Question

Find the equation of the circle passing through the point of intersection of x²+y²−2x−4y−4=0.

a. x²+y²−2x−4y−4=0
b. x²+y²+2x+4y+4=0
c. x²+y²+2x−4y−4=0
d. x²+y²−2x+4y+4=0

Answer 1

The equation of the circle passing through the point of intersection of x²+y²−2x−4y−4=0 can be found by completing the square and rearranging the terms. The equation becomes (x - 1)² + (y - 2)² = 9. The correct option is d. x²+y²−2x+4y+4=0.

Step-by-step explanation:

The equation of the circle passing through the point of intersection of x²+y²−2x−4y−4=0 can be found by completing the square and rearranging the terms.

The equation can be rewritten as (x² - 2x) + (y² - 4y) = 4.

Completing the square for x and y by adding the square of half the coefficient of x and y, we get (x² - 2x + 1) + (y² - 4y + 4) = 4 + 1 + 4.

Combining like terms, the equation becomes (x - 1)² + (y - 2)² = 9.

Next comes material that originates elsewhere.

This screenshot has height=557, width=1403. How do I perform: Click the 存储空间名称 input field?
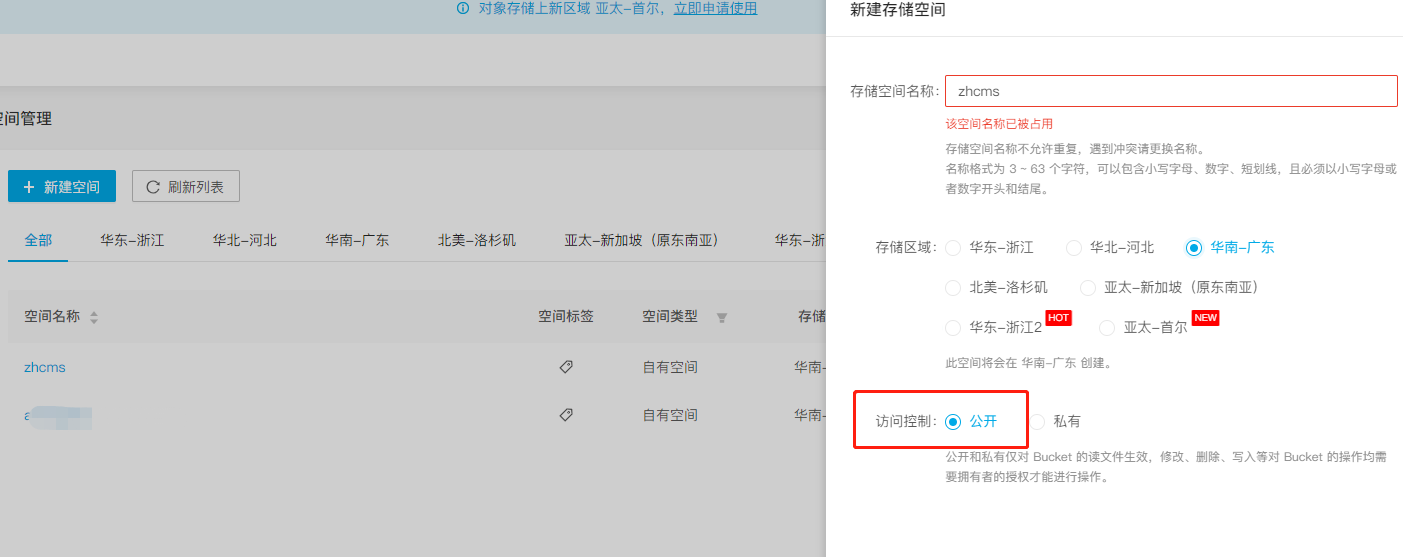click(x=1170, y=91)
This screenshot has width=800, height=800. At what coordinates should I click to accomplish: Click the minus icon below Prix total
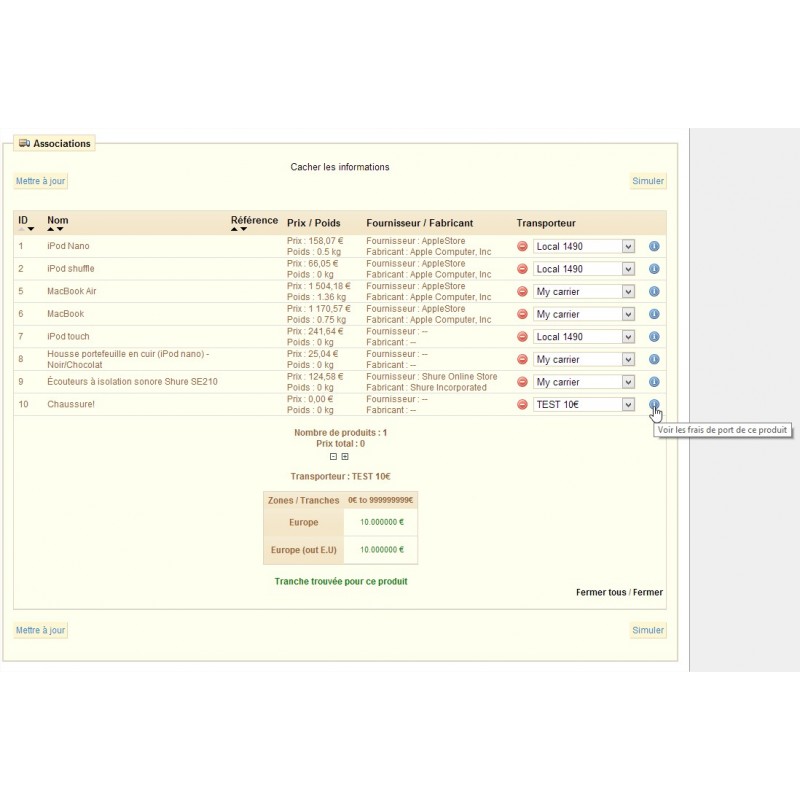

Therefore, the equation of the circle passing through the point of intersection is (x - 1)² + (y - 2)² = 9, which is the same as option d: x²+y²−2x+4y+4=0.

The question is to find the equation of the circle passing through the point of intersection of x²+y²−2x−4y−4=0. However, the given point of intersection cannot determine a unique circle without some additional information, such as another point of intersection or the circle's radius.